(Pixel coordinate grounding data)

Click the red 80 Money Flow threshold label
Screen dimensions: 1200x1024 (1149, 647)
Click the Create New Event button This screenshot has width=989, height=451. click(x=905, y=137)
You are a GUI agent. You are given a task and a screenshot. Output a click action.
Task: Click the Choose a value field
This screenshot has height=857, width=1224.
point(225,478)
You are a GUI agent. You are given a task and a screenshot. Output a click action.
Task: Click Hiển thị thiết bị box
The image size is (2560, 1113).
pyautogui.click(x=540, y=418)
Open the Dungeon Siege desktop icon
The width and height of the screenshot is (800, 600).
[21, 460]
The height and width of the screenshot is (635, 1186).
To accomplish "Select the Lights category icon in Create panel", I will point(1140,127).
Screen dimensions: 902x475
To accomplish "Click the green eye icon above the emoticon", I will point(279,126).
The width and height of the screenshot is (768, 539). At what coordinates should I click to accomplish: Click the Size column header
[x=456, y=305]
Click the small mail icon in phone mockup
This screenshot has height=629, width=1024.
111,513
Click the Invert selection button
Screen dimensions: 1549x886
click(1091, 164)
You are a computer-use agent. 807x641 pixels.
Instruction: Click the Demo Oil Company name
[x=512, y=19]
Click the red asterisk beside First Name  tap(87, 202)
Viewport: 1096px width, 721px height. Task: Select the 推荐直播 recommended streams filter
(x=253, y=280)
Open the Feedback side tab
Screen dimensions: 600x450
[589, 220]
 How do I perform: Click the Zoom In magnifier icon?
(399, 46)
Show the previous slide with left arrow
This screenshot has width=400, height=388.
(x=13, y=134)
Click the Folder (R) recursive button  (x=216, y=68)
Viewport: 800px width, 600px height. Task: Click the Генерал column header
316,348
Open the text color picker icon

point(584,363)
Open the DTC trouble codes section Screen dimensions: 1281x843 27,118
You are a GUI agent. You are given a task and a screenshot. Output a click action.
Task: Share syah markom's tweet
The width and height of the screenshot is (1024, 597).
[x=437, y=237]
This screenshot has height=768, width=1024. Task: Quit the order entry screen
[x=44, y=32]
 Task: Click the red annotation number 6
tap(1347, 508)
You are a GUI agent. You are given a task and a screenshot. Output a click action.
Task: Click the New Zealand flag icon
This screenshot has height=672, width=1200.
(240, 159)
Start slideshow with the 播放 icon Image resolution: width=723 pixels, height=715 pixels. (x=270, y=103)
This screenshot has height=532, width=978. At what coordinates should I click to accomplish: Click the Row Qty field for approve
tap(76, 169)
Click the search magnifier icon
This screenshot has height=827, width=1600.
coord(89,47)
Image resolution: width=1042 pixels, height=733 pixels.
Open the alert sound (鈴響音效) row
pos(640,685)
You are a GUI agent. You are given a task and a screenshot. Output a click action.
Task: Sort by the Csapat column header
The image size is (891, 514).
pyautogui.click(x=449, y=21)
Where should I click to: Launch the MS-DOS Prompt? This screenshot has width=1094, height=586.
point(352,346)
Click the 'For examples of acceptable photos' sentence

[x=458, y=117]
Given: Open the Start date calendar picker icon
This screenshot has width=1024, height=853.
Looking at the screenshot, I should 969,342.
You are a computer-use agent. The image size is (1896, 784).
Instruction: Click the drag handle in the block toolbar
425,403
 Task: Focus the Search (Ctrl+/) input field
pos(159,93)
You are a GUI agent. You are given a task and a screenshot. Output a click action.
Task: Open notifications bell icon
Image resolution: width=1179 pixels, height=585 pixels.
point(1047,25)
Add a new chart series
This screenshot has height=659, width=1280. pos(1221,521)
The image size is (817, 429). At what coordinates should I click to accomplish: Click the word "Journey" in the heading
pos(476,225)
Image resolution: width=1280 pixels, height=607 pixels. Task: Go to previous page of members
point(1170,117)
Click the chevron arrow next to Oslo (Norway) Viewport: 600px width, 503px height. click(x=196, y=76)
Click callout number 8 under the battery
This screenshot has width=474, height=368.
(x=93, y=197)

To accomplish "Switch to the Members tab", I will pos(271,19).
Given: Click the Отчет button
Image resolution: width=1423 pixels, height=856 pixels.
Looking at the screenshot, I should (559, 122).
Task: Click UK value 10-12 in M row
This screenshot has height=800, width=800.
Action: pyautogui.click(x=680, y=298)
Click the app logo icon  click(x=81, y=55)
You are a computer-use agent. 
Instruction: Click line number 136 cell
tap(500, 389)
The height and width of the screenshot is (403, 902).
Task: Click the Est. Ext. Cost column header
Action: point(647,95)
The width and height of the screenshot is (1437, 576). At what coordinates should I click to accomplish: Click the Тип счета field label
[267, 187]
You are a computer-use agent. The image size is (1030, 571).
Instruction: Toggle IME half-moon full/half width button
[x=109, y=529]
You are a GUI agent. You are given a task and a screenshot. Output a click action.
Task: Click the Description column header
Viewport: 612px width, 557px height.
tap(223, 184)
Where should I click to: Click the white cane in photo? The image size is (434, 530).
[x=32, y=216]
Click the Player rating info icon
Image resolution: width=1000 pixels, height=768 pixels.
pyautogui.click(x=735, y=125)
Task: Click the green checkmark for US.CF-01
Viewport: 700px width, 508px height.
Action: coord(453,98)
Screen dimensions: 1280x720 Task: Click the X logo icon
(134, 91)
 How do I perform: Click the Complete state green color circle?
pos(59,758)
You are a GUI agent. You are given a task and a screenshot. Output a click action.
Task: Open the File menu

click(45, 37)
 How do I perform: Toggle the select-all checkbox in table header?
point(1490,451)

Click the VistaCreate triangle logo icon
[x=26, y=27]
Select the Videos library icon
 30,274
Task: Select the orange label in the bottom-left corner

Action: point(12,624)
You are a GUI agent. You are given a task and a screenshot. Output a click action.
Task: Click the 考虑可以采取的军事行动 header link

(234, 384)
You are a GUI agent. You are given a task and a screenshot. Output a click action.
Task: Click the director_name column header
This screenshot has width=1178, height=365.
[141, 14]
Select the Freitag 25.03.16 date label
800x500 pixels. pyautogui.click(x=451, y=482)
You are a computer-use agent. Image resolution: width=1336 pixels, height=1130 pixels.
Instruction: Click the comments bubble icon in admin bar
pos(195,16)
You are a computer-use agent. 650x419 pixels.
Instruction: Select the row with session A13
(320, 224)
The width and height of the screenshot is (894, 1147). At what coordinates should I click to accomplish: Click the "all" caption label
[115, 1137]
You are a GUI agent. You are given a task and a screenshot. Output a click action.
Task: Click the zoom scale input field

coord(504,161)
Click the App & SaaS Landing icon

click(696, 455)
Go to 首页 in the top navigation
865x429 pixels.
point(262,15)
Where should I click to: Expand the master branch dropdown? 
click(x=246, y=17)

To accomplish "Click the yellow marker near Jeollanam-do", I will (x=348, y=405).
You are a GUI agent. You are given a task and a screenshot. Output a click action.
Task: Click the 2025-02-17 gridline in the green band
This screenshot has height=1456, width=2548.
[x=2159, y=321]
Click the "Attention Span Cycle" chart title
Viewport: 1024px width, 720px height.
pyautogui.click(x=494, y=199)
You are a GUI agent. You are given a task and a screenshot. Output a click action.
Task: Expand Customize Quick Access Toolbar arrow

- [Work instructions] Could you tally the lines in the data that contain the string "value" and answer with the number alone?

- [Output below] 2